*EXERCISE TEXT*.
+++

Football’s governing bodies have committed £3.6 million to new research and clinical advice for recently retired former players who face an elevated risk of dementia.
The funding, which forms part of a new “brain health action plan” that has been agreed by English football’s main stakeholders, will include support towards a new project led by Prof Willie Stewart, the Glasgow neuropathologist who proved football’s dementia link.
Stewart, alongside Prof Craig Ritchie of the University of Edinburgh, will work with a group of Scottish ex-professionals to examine potential interventions that could modify risk across all contact sports.
“We need to pursue research to understand what is happening in their brains to try to identify possible targeted therapies,” said Stewart. “But, while doing so, we should also act to try to mitigate risk. The alternative, doing nothing, means we are in effect leaving them to fate.”
Stewart has also urged the authorities to consider seriously whether heading is fundamental to football’s long-term existence.
Dr Charlotte Cowie, the Football Association’s head of performance medicine, believes that there are “modifiable factors that could make a difference to the ultimate outcome”. There are 12 known potential risk factors for dementia, including head impacts, but also issues such as high blood pressure and social isolation.
The study will receive £1.2 million of funding, while a further £2.4 million will go towards allowing former footballers to access the new advanced brain health clinics that the Rugby Football Union announced last month. There is enough initial funding to support 200 former footballers over a period of six years.

+++

*DATASET ENTRIES*.
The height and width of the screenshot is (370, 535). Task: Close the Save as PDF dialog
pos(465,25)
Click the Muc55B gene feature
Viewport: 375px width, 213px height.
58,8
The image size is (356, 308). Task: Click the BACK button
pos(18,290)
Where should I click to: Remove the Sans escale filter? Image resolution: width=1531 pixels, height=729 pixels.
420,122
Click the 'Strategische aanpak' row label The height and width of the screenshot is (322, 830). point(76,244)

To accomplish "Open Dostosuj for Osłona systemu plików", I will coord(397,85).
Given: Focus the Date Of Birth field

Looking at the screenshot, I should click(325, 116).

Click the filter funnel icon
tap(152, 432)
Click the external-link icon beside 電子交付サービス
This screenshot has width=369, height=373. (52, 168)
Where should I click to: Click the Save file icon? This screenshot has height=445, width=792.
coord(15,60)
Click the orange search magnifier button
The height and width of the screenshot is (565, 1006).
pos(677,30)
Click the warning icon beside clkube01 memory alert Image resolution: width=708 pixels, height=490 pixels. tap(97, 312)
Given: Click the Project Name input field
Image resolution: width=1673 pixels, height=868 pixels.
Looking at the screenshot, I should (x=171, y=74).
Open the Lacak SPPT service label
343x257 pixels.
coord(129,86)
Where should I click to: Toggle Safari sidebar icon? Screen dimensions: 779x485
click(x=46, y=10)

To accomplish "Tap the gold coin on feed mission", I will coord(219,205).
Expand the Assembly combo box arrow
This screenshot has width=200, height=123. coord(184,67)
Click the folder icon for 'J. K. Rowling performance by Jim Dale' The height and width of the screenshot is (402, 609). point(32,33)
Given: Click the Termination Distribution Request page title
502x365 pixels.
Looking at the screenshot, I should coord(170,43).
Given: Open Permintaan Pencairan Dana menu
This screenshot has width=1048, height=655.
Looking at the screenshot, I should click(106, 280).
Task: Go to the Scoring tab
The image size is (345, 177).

+++

*DIRECTIONS FOR THIS TASK*. Transcribe the stretch of the dementia funding article from "Dr Charlotte Cowie, the" through "of six years.".

*OUTPUT FOR THIS TASK*.
Dr Charlotte Cowie, the Football Association’s head of performance medicine, believes that there are “modifiable factors that could make a difference to the ultimate outcome”. There are 12 known potential risk factors for dementia, including head impacts, but also issues such as high blood pressure and social isolation.
The study will receive £1.2 million of funding, while a further £2.4 million will go towards allowing former footballers to access the new advanced brain health clinics that the Rugby Football Union announced last month. There is enough initial funding to support 200 former footballers over a period of six years.